How to transform Scikit-learn IRIS dataset to 2-feature dataset in Python?

The Iris dataset is one of the most popular datasets in machine learning, containing measurements of sepal and petal dimensions for three Iris flower species. It has 150 samples with 4 features each. We can use Principal Component Analysis (PCA) to reduce the dimensionality while preserving most of the variance in the data.

What is PCA?

PCA is a dimensionality reduction technique that transforms data into a new coordinate system where the greatest variance lies on the first coordinate (principal component), the second greatest variance on the second coordinate, and so on.

Transforming to 2 Features

Here's how to reduce the Iris dataset from 4 features to 2 features using PCA ?

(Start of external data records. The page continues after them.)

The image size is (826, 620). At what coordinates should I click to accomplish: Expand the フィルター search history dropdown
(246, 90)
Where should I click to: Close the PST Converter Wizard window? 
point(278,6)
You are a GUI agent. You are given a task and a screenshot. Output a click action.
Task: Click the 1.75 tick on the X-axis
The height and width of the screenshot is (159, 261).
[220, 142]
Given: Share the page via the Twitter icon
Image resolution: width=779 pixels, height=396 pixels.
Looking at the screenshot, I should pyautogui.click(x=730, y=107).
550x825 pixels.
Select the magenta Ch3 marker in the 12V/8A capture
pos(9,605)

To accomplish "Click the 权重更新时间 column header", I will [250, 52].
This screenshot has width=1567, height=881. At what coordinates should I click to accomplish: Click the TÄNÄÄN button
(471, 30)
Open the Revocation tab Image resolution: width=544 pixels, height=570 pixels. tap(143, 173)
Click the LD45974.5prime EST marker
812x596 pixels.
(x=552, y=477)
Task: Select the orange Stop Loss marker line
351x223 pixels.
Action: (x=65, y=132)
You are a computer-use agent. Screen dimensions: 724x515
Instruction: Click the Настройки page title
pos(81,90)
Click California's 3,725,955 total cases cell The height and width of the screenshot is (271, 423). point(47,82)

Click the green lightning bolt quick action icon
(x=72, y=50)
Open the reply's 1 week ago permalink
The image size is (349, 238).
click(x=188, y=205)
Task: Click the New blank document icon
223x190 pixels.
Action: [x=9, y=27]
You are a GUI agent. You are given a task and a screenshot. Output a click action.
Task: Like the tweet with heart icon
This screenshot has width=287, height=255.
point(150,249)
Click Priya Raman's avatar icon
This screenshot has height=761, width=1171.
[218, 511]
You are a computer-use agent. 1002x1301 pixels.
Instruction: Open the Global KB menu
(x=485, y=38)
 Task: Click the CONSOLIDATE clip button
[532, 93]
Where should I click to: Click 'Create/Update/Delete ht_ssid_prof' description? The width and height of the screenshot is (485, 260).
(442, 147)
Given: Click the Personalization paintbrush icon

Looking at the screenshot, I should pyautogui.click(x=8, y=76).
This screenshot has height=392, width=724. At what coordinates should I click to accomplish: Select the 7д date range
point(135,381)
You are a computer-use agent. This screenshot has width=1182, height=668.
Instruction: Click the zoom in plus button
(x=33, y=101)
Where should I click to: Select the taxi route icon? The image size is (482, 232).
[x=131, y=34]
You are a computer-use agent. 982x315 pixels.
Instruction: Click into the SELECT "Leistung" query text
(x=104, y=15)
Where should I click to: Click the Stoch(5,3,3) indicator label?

# Importing the necessary packages
from sklearn import datasets
from sklearn import decomposition

# Load iris plant dataset
iris = datasets.load_iris()

# Print details about the dataset
print('Features names:', iris.feature_names)
print('Features size:', iris.data.shape)
print('Target names:', iris.target_names)

X_iris, Y_iris = iris.data, iris.target

# Initialize PCA and fit the data
pca_2 = decomposition.PCA(n_components=2)
pca_2.fit(X_iris)

# Transform iris data to new dimensions (with 2 features)
X_iris_pca2 = pca_2.transform(X_iris)

# Print new dataset size
print('New Dataset size after transformations:', X_iris_pca2.shape)
print('Explained variance ratio:', pca_2.explained_variance_ratio_)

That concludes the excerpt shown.